Sur scène, ce 18 juillet 2019, l’affiche est pléthorique et embrasse plusieurs sous-genres (ozima, bol, akakuya, megan…). Dans les rangs, il y a de petits labels amateurs gabonais, des grands noms congolais et camerounais venus étaler leurs productions confidentielles. Il y a aussi quelques passionnés bénévoles qui se voient d’ailleurs offrir les honneurs d’un espace VIP récompensant leur capacité à faire vivre cette culture. Ceux-là disent parler au nom de leurs aïeux. «La parole n’a pas souvent été donnée officiellement à nos aïeux pour qu’ils se racontent et leurs connaissances sont en train de se perdre peu à peu avec leur disparition progressive. Il faut donc, quand l’occasion se présente, les laisser s’exprimer», confie François Bingono Bingono.
A chacune des prestations des Mbom-mvet (joueur de mvet), l’humilité tranche avec une maestria qui ne joue jamais dans la cour de la démonstration et du m’as-tu-vu. Un régal. À rebours des idées reçues, l’ambiance est allègre. Les corps et les codes sont relâchés : Cette bonhomie tranche avec l’imagerie de la culture Ekang, tel que l’imaginent les non-initiés. Car, plus que d’une «culture sans âme», comme le dénonçait Christine Boutin, «ce qui se joue ici relève plutôt d’un vieil esprit non pas tant extrême, mais intense, car physique, puissante, qui saisit le corps et porte une réelle force d’évocation», démontre François Bingono Bingono.
Jean-René Meva’a Amougou, à Ambam
Prochain article: l’Ekang et son dieu
Patrice N’ndaba
«Nos aïeux apparaissent comme de véritables visionnaires»
Dans cette analyse, le musicologue congolais détruit des clichés imposés au mvet. En même temps, il met en exergue l’apport des joueurs de cet instrument dans le savoir universel.
Quel intérêt y a-t-il d’exalter le mvet tout au long de ce festival ?
L’intérêt réside notamment dans le fait qu’il tord le cou à l’idée très répandue non seulement dans les écrits des anciens explorateurs mais également dans l’esprit de nombreux intellectuels africains, d’une société ancestrale Ekang sans culture poétique ou musicale.
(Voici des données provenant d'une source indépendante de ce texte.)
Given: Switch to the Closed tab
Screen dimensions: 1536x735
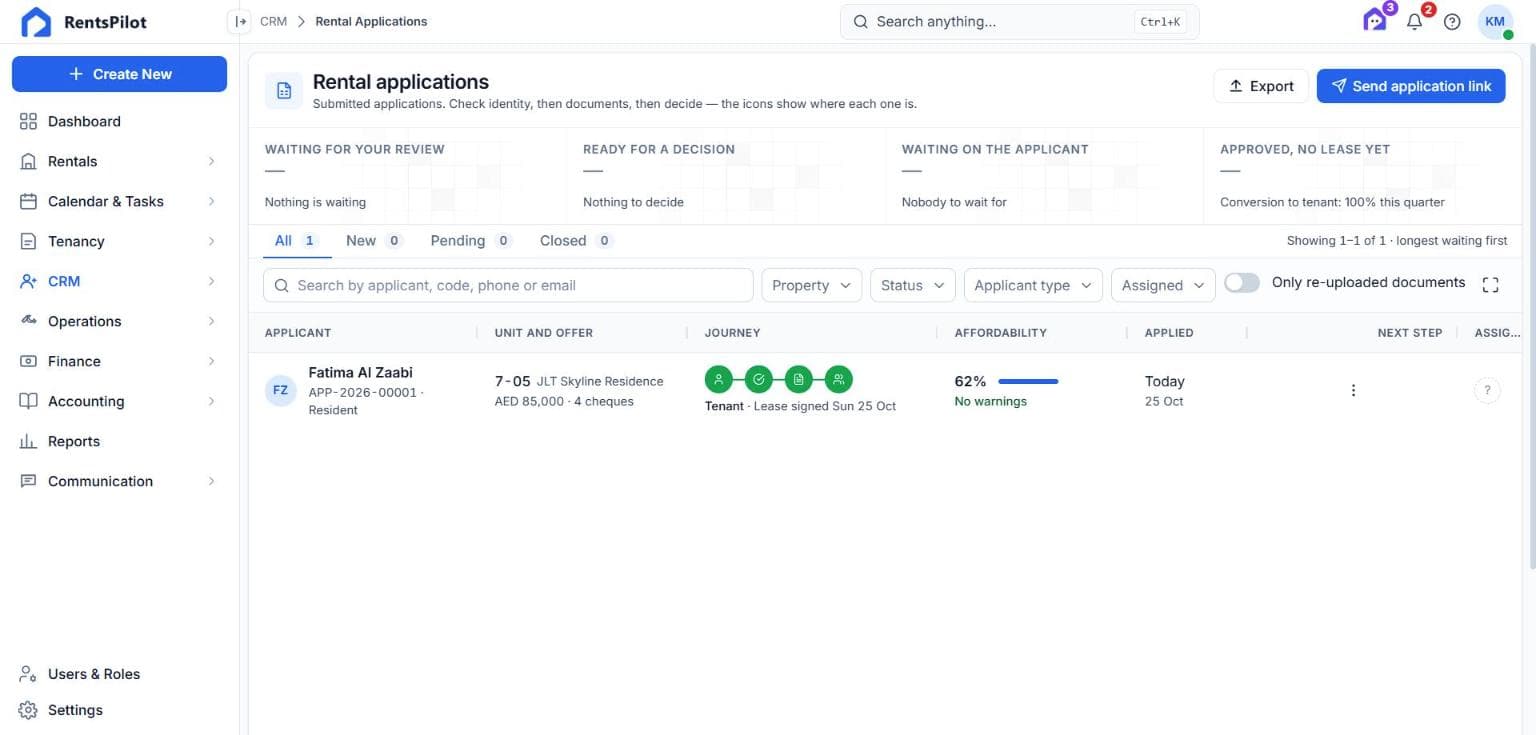Looking at the screenshot, I should point(576,240).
Tout au long de ce festival Mvet Oyeng, on découvre une réalité occultée par l’absence d’investigations et par le peu de considération accordée aux témoignages oraux sortis de la mémoire de nos aïeux.
Quel commentaire faites-vous à propos du glissement sémantique qui décrit les griots et les conteurs Ekang?
Les Ekang n’avaient pas de griots, mais des conteurs de mvet qui ont bâti les mythes et légendes de la société fang et des narrateurs d’histoires qui avaient gardé dans leur mémoire des récits d’évènements ancestraux transmis oralement de génération en génération.
Et que dites-vous de cette génération qui tend à disparaître ?
La disparition progressive de nos aïeux, que l’écrivain et ethnologue Amadou Hampathé Ba considérait comme des bibliothèques de l’histoire africaine, n’a fait qu’accentuer la perte de ces souvenirs. Néanmoins, nous avons gardé d’eux de nombreux récits oraux, des contes, des chants, des usages, des principes, des rites, des adages et maximes bien connus dans nos villages et que nous pouvons exploiter. Ils constituent, assurément, des sources intarissables d’informations que l’on peut interpréter de façon objective pourvu qu’on connaisse la langue et que l’on systématise et approfondisse la recherche. Dans le domaine des épopées et des légendes du mvet, nos aïeux apparaissent comme de véritables visionnaires. Les contes qu’ils nous ont laissés constituent une œuvre orale abondante et variée. Dans leurs récits épiques, les joueurs de mvet imaginaient déjà, il y a plusieurs siècles, des avions, des missiles, des fusils à répétition, des téléphones et autres engins télécommandés, utilisés par des combattants presque invincibles. De nos jours, ces armes qui n’étaient que de pure fiction à l’époque, sont devenues réalité et existent désormais dans n’importe quelle armée moderne.